Ce puits existe toujours, voisinant avec l'ancienne citerne dans laquelle
se trouve, parait-il, une porte donnant communication dans un souterrain
dont la direction irait vers la Kasba. Nous ne donnons cela, sans aucune
affirmation, ne l'ayant pas vu.
Continuons donc le récit des R. P. Rédempteurs de 1720
: " La cour disent ils est pavée de carreaux blancs, elle
se trouve située au-dessus de caves qui sont fort belles. L'intérieur
des appartements est très riche. Tous les plafonds sont ornés
de peintures avec des encadrements dorés. Les lambris sont en
pavés de Gênes, le reste est en filigranes (gypsoplostie)

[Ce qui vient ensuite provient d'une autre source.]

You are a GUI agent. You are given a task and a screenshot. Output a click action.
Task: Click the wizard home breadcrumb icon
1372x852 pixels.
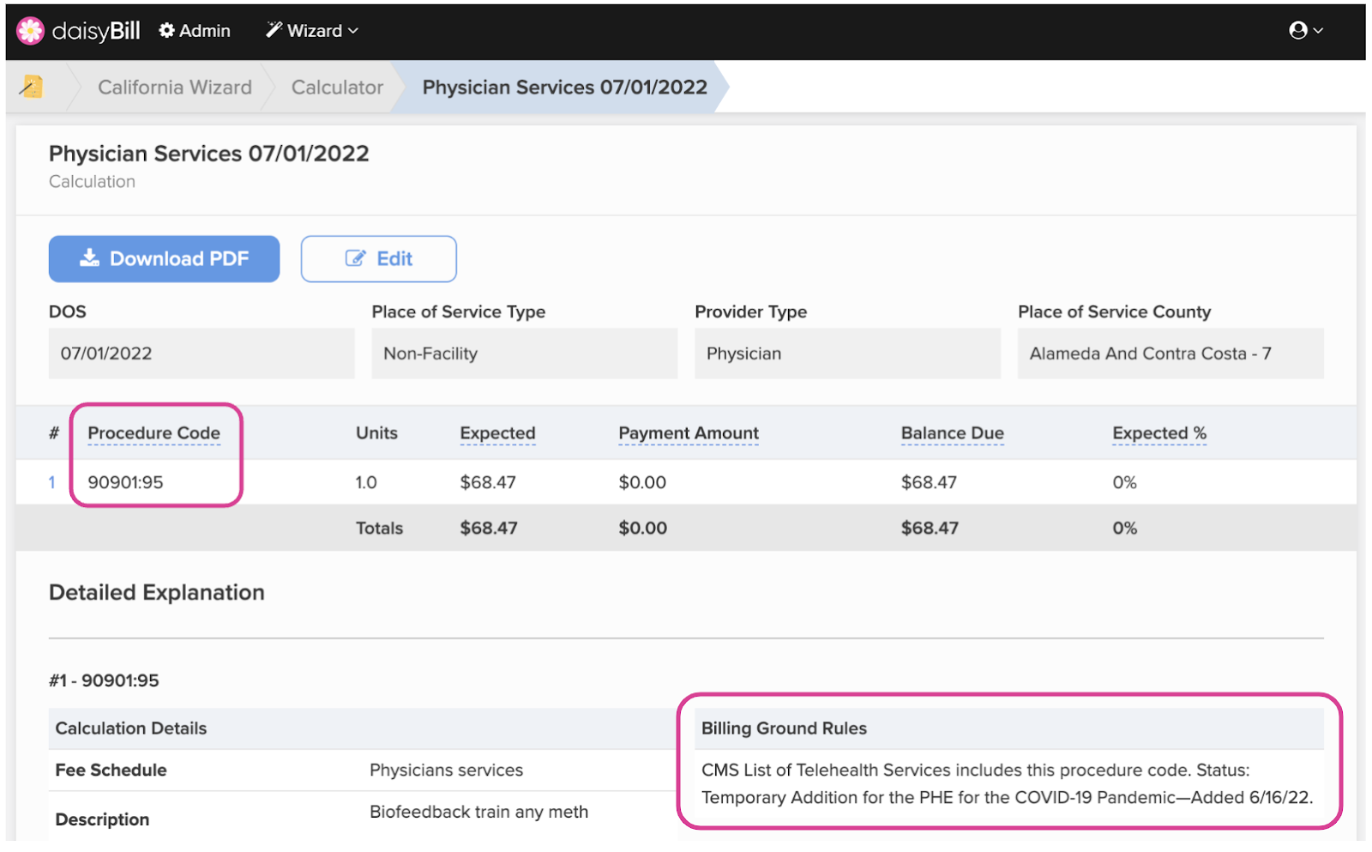tap(32, 87)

; les fenêtres qui ouvrent sur les galeries sont encadrées
de marbres, et munies de grilles en cuivre ".
Ici s'arrête la description ancienne. Il faudrait tout un volume
pour détailler les merveilles de décoration qui existent
dans ce palais dont les poutres, en bois de cèdre soutenant les
escaliers d'honneur, sont sculptées de dessins du plus grand
fini. Au centre, se trouvent des souhaits pour tous ceux qui visitent
cette demeure princière. Au dessus de la première marche
on lit, en caractères arabes du XVI'e siècle, la sentence
suivante, dont nous devons la traduction à un arabisant distingué,
Si Taïeb: " Bénis sois-tu, toi qui viens au nom du
Seigneur apporter la justice et la vérité ". Sur
le palier suivant, au dessus de la première marche : " Dieu
protecteur ". Au troisième palier : " Vous êtes
la pleine lune qui éclairez l'Univers, elle est la bienheureuse
parmi les beaux édifices ". Au quatrième : "
Puisse Dieu l'éternel nous préserver des mauvais yeux
et des maléfices des envieux ". Au cinquième : "
Puissent ici se manifester la magnificence et le bonheur ". Au
sixième : " Puissent durer ici la magnificence et la paix,
ainsi que la réalisation des vux ". Enfin, sur le
dernier palier qui donne entrée dans les appartements particuliers
de ce qui était jadis le second étage, on lit le souhait
suivant : " Qu'il soit le Bienvenu, celui qui nous visite, à
lui la paix et le bonheur ".
L'on voit que ces souhaits s'adressent tout particulièrement
à des visiteurs, à des hôtes, et rien que cela démontrerait
que cette demeure fut affectée de temps ancien à un hôtel,
dans lequel étaient reçus les Dignitaires des pays en
contact avec les Deys d'EI-Djedzaïr, en particulier les Rédempteurs
des principaux ordres religieux qui s'occupaient du rachat des captifs.
C'est peut-être le seul palais intact qui nous reste à
Alger, et ce serait un crime que de l'abattre, ou même de le transférer
dans un autre endroit. Bien des fois il fut déjà question
de le faire disparaître en même temps que la Djenina. Ce
fut grâce à la sollicitude des amis de l'art de la Société
Historique Algérienne qu'il fut conservé ainsi qu'aux
démarches des premiers évêques, tels que Mgr Dupuch,
Mgr Pavy que nous le voyons encore debout. En terminant, nous formons
le vu que ce spécimen unique de l'art Hispano-Mauresque
africain demeure encore bien longtemps au centre d'Alger.